Had a project mustang. In 15 years it had been 6 different colors, had three different engines, 4 transmissions, three completely different interiors, and several different axles. It was perfectly functional a week after I picked it up, I just enjoyed working on it. I did manage to get 28mpg highway with a 375 horse 351w V8 by playing with gearing and tire size, only 12 city though. Was awesome, could beat most street cars I ran against, do block long burn outs, then cruise all day on $10.

Ken.


----------



## gr8trn (Dec 10, 2008)

go bigger and cheaper and go sailing, Catalina 27 does not need that much more maint. than a chubby 25. You will have a 32-33 footer next I think.
Greg


----------



## smackdaddy (Aug 13, 2008)

27 rocks. It'll take no more work than any other older sailboat - and it's way groovier than "Stumpy".


----------



## TakeFive (Oct 22, 2009)

Thanks for all your advice. The C250 that I was considering sold over the weekend. No regrets - I had decided that we definitely want a 27 or 28 footer.

After reflecting on the C27, I have a couple of specific "red flag" issues that I would appreciate your advice on. They are the main sticking points preventing me from making an offer at this point.

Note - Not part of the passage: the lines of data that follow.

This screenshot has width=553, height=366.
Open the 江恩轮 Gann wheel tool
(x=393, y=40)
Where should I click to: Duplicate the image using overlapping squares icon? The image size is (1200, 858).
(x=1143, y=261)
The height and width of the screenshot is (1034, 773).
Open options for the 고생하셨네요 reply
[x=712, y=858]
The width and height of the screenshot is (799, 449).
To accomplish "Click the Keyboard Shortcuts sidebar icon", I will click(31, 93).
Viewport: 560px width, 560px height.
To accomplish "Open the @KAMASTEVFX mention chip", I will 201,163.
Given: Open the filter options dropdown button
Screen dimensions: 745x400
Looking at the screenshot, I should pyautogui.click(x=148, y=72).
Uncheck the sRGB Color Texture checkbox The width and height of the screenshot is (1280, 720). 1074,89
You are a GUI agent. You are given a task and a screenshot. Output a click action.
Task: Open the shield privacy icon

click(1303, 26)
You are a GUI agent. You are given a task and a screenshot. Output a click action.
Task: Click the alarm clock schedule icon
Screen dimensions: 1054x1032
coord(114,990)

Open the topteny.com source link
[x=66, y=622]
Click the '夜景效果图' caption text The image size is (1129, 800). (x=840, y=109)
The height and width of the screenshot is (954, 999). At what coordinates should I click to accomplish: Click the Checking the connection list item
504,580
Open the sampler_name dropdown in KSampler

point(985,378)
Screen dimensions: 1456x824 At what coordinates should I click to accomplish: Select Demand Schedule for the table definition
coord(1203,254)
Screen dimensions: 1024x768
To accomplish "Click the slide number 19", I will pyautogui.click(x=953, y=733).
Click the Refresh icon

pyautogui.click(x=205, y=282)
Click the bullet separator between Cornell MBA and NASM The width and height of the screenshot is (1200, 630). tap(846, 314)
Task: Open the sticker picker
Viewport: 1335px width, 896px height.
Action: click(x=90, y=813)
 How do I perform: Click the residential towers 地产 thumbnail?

The head has been modified in a less-than-ideal way. The C27's head is forward of the saloon on the starboard side, and forms the aft starboard wall of the v-berth. One of the prior owners was apparently very overweight, and could not fit into the head easily. So he removed the head door and trimmed the forward bulkhead back significantly. This creates two big problems - anyone who sleeps in the v-berth had his head in the head  , and the loss of part of the bulkhead might compromise the structure, though I doubt in a major way. Do any of you have comments on creative ways to fix these problems? Would hanging track curtains (like used in hospitals) work to create privacy? (Though they would not eliminate any odor problems.) With thousands of C27's out there, is there any chance I might find a surplus wall and door to replace this one?

I asked about spider cracks and other issues. The owner took me to the bow and I saw one in on the cabin bulkhead, and one midships on the port side that had been poorly repaired with a line of gelcoat that had actually developed another hairline crack in the repair. He said there had been another similar repair done by a previous owner that looked awful, so he applied some rubber textured mat (I forgot the brand name) to the anchor door and the non-skid areas directly behind it. Like all of the things this guy had done to the boat, his workmanship was first rate and the mats looked great. They were perfectly trimmed to match the original non-skid areas, grey color matched perfectly, and very strongly adhered to the deck to create an apparently solid seal. Only question is whether the mats sealed water out or sealed it in. Is a surveyor's moisture meter able to detect water under a 1/8" thick rubber mat like this?

If anyone can provide advice on the above items I'd greatly appreciate it. I'm trying to determine whether these items are insurmountable "deal breakers" or just the normal compromises with purchasing a bargain-priced boat of this age. At under $10k, the boat seems to be a great bargain, especially compared to the much newer and pricier C28 that we're considering on another thread.

Thanks,

Rick


----------



## tommays (Sep 9, 2008)

It makes no sense to me to buy something this common with bulkheads hacked up UNLESS you feel you can do a good DIY repiar 

The real RED flag on the older C27s is the plywood keel sump which can be repaired BUT may not have been and the other issue is a lot of these older boats have raw water cooled motors which is a big issue compared to a freshwater cooled motor (heat exchanger)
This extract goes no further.